Best In Class  

Best in Class: Fidelity Asia Pacific Opportunities

Volatility often means bargains – and the past 12 months have been full-on bargain hunting territory for active fund managers, as geopolitical concerns continue to wreak havoc with global markets.

Asia has suffered more than most, as the US-China trade war continues to create a ripple effect across the region.

As we know, it is almost impossible to look at Asia without focusing on China.

The ongoing tussle with President Trump over tariffs – and the negative impact they could have – coupled with weakening external demand, have both added further strain to an economy already in the midst of a structural slowdown.

The macro picture is undoubtedly challenging. Growth in 2018 registered at 6.6 per cent, the lowest rate recorded by the world’s second biggest economy in 28 years, while unofficial estimates have placed Chinese debt to GDP at around 260 per cent.

And it is predicted to get worse: the International Monetary Fund has forecast growth of 6.2 per cent for China in 2019, but warned that a full blown trade war could hit GDP to the tune of 1.6 per cent.

However, slowing growth does not mean no growth, and in a market as big as China, there will always be opportunities. This week’s best in class is managed by someone who is very much a stock-picker at heart and, despite the ongoing concerns, has recently gone overweight Chinese equities.

Fidelity Asia Pacific Opportunities fund manager Anthony Srom says he finds it best to avoid the noise of daily news flow and instead focus on hunting for companies that can weather this storm.

Of late, this method has highlighted a number of domestically-focused names, which he believes can benefit investors in the long-term.

China now accounts for over a third (36%) of the fund’s holdings with the likes of Midea, Angel Yeast and Dongfeng Motor having recently been added to the portfolio.

Mr Srom celebrates five years on the £377m fund next month.

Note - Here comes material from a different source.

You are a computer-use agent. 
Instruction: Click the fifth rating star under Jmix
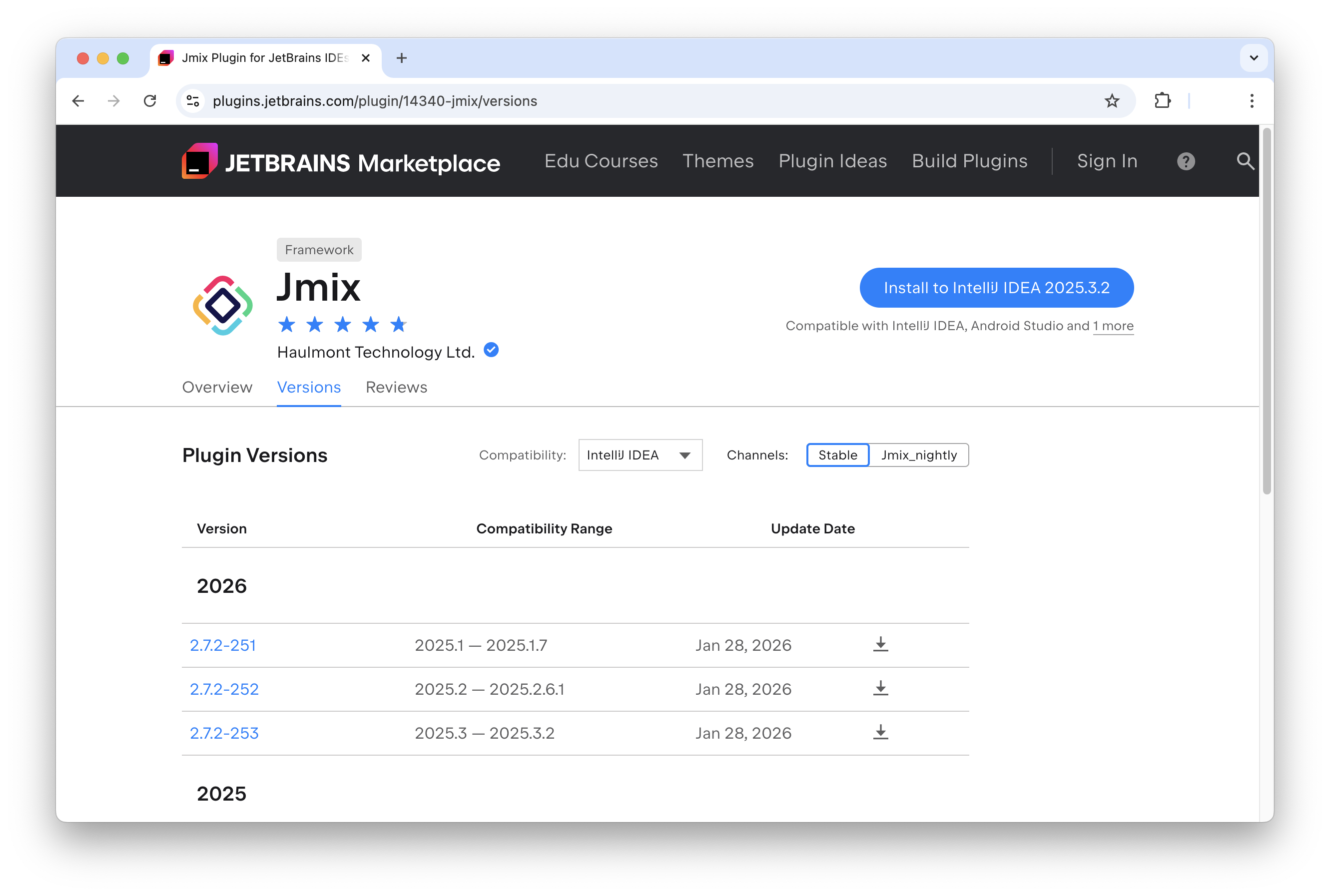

He joined Fidelity in 2006 as an investment analyst and became a portfolio manager on the Fidelity Thailand fund two years later.

He uses a high conviction approach to Asian equities to build a portfolio of roughly 25-35 stocks, comparing what the market says about the share price of a company against his own interpretation of its valuation.

Stock selection is based on three main factors: fundamentals, sentiment and valuation.

Fundamentals include a company's financial strength, accounting quality, management team and the structure of the industry it operates in.

Sentiment covers ownership and news flow; technical features on trading volume; any behavioural changes in the share price; if there is any momentum behind the price and what this says about consensus on the stock or the countries and sectors it operates in.

Based on the fundamentals and sentiment analysis Anthony has a framework to help analyse valuations. It shows whether any stock has upside or downside potential, or is simply neutral.

It also looks at whether the prospects are improving or deteriorating and if the share price reflects these movements.